Monday, Mar. 12, 1979

"Give 'Em Hell, Janey!"

"A little spitfire," her second husband calls her. "Little Ms. Sourpuss" is how Chicago Sun-Times Columnist Mike Royko describes her. Either way, Jane Byrne's fierce and feisty campaigning appealed to disgruntled Chicagoans, who often welcomed the underdog mayoral candidate with cries of "Give 'em hell, Janey!"

One of six children of a vice president of Chicago's Inland Steel Co., Byrne attended Barat College in suburban Lake Forest, then married a Marine Corps pilot. A 1959 crash left her widowed with an 18-month-old daughter, and she plunged into politics. Her first hero was Jack Kennedy. She became secretary-treasurer of his Chicago Citizens Committee, and she worked so hard that even Mayor Daley heard about her. He became her second hero.
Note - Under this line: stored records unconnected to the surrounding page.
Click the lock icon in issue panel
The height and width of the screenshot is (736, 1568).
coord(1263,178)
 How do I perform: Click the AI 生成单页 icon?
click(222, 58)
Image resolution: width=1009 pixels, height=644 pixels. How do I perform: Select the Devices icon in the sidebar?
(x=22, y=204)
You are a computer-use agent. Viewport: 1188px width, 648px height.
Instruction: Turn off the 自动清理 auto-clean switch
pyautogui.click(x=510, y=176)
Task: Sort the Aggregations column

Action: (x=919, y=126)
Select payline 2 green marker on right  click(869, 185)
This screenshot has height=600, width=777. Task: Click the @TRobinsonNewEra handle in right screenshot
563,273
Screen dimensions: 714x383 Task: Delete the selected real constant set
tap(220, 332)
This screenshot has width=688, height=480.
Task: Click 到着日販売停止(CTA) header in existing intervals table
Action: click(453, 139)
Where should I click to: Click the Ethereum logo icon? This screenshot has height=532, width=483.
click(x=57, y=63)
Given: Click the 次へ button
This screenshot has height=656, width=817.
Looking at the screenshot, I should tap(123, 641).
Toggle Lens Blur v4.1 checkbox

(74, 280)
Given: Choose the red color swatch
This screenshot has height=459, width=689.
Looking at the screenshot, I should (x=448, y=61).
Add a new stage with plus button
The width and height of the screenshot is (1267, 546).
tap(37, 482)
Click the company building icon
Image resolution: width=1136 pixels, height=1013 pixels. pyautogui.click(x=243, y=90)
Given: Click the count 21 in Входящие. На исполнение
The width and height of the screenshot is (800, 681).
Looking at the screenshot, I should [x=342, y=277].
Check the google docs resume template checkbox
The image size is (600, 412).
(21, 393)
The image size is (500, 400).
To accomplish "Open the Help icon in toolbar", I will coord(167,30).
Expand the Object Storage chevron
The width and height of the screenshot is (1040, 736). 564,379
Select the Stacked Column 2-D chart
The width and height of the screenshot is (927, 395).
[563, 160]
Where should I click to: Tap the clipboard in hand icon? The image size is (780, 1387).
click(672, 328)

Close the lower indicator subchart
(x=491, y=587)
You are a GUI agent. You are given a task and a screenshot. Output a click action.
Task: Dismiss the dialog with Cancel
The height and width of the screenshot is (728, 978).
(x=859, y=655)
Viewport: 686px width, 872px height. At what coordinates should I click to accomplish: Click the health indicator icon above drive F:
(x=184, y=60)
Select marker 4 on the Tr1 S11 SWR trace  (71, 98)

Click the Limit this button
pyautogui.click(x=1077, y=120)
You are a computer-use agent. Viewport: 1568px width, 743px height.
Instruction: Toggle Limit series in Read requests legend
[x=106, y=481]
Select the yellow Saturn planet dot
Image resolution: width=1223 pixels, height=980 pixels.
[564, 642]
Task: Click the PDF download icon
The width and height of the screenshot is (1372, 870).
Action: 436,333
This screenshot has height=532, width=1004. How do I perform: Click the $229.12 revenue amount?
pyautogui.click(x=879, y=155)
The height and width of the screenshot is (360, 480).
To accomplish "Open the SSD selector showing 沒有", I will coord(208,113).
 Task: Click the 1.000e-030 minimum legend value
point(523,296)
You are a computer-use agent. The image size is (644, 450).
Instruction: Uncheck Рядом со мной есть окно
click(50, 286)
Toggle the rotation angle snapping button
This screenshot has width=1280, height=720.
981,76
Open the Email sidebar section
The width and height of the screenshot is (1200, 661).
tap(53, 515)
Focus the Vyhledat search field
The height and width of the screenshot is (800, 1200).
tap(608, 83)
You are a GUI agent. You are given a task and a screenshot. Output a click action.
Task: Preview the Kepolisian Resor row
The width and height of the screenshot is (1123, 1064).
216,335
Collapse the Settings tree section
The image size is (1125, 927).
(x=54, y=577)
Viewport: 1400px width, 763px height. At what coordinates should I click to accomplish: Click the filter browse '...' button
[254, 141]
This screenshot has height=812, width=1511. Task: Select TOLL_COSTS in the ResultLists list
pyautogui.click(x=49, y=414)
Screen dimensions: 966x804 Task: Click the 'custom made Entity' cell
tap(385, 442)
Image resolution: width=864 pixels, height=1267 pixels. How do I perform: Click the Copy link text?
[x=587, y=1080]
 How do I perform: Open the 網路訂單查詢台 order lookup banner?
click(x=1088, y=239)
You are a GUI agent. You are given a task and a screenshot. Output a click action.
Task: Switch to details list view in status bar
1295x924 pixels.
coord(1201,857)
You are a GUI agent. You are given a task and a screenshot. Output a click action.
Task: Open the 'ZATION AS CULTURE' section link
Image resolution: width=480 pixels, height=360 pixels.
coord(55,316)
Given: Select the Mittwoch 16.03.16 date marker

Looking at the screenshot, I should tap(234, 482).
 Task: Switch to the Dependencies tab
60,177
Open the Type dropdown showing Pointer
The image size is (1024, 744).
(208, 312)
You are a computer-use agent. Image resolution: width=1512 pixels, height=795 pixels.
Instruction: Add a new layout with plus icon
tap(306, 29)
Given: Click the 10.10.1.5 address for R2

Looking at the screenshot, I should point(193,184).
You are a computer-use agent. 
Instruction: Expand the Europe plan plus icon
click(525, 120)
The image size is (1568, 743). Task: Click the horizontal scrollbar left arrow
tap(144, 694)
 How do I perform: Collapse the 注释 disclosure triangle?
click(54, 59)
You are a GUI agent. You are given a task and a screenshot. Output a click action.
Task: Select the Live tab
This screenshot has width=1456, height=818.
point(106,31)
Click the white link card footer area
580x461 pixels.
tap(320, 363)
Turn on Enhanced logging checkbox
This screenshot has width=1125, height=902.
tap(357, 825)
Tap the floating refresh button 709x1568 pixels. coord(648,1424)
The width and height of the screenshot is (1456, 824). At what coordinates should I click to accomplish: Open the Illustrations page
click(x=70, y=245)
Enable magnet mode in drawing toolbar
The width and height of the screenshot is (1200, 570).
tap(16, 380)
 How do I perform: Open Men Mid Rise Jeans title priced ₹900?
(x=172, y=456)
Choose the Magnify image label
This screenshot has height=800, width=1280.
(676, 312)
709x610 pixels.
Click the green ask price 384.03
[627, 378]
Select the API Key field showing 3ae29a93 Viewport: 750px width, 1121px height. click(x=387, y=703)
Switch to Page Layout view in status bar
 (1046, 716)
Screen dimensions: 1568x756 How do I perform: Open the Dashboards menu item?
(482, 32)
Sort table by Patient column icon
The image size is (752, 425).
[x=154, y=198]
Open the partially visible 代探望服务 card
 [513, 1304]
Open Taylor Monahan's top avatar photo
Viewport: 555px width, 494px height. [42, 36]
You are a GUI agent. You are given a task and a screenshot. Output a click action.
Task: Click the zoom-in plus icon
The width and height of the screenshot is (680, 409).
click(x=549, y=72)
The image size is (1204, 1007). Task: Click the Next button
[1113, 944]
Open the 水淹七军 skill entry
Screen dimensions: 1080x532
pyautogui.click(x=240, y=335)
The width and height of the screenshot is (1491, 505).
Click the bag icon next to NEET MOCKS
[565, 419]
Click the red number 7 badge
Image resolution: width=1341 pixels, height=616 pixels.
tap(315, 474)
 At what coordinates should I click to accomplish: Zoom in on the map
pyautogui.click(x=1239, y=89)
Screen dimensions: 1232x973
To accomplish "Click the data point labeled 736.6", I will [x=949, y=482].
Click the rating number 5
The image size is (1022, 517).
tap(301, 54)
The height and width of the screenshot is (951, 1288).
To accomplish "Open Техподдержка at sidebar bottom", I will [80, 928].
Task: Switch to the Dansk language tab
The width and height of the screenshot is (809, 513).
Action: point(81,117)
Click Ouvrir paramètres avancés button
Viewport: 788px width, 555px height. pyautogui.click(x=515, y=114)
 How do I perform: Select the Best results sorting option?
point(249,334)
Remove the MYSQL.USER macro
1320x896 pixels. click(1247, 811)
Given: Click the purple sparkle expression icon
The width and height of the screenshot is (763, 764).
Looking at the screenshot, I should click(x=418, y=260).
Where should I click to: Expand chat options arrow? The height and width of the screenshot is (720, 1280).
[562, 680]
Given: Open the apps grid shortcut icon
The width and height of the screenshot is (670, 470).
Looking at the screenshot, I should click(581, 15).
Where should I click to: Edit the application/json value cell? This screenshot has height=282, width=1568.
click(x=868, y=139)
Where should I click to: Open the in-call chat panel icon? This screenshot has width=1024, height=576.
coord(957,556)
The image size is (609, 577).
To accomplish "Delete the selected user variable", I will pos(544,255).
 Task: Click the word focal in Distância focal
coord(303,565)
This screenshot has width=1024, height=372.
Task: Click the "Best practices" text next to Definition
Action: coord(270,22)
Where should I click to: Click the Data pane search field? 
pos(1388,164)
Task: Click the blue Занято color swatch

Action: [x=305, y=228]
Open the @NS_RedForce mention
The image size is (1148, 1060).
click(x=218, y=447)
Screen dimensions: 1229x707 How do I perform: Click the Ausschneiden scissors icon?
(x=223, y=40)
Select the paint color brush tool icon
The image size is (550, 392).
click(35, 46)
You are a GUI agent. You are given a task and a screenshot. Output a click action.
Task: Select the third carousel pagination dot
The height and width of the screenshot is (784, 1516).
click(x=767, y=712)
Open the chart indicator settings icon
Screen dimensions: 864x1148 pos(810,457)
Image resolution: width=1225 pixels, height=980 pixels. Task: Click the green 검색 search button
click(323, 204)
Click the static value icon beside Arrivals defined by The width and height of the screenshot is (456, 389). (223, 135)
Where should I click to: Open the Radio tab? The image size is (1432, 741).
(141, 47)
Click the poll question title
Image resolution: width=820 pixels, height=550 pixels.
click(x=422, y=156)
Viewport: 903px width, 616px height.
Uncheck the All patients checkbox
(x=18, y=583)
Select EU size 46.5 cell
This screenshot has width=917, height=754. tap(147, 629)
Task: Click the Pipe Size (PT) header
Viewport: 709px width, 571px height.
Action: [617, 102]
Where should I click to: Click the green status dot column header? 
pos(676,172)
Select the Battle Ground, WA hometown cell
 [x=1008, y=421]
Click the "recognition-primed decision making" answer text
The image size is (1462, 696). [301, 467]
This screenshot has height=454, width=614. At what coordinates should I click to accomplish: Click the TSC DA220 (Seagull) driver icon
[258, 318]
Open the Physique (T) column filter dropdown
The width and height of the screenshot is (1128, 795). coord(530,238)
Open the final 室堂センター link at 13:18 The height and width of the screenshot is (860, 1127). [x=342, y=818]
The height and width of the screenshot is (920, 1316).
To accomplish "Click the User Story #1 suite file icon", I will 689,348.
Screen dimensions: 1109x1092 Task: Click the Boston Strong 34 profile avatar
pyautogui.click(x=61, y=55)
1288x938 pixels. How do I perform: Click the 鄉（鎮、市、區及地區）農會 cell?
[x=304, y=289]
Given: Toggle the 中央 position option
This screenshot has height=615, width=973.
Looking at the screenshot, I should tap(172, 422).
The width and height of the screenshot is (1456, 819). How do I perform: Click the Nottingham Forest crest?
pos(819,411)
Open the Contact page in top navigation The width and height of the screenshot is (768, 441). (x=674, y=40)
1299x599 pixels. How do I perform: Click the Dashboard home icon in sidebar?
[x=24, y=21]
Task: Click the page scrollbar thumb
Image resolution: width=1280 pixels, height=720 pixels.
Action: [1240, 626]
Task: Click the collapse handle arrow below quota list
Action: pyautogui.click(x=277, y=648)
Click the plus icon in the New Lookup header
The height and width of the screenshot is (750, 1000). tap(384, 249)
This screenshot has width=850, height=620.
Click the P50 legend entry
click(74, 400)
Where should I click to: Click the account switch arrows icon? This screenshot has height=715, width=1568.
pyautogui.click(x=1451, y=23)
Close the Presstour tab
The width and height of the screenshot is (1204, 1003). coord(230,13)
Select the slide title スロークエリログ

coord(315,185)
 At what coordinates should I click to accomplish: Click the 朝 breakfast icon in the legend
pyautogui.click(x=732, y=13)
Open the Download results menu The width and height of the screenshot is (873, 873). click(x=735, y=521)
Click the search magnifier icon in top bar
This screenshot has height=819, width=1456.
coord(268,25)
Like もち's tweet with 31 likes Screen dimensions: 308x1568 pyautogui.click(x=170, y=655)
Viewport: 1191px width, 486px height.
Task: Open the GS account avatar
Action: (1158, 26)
Daley took Byrne into city hall, at first giving her a minor poverty program post. But when he made her part of his cabinet as commissioner of consumer sales in 1968, she found a natural niche. Even in a city noted for its corruption, she was outraged by evidence of wrongdoing. She scolded butchers who peddled poor meat as high-grade cuts and auto repairmen who faked car ailments. But sometimes she went too far. In 1976, when she complained about the "disheveled appearance" of the city's cabbies and ordered them to wear uniforms, they just laughed. She quietly rescinded the order.

As Byrne gained popularity, Daley appointed her a national Democratic committeewoman. When her mentor suffered a stroke in 1974, she loyally lashed out at those "little men of greed" and "political vultures" who seemed too eager to succeed him. Daley recovered and rewarded Byrne by making her his co-chairman of the powerful Cook County Democratic central committee. She had no illusion of really sharing power with Daley and knew he was mainly meeting national Democratic pressure to upgrade the role of women. But those "little men" at city hall resented her and when Daley died in late 1976, they knocked her off the central committee.

Once her victory was assured on election night, Jane Byrne did a most uncharacteristic thing: she smiled. Next day, she did something even wilder: she spent six hours at an Elizabeth Arden salon. Around Chicago's city hall, glum party workers warned each other that life would never be quite the same.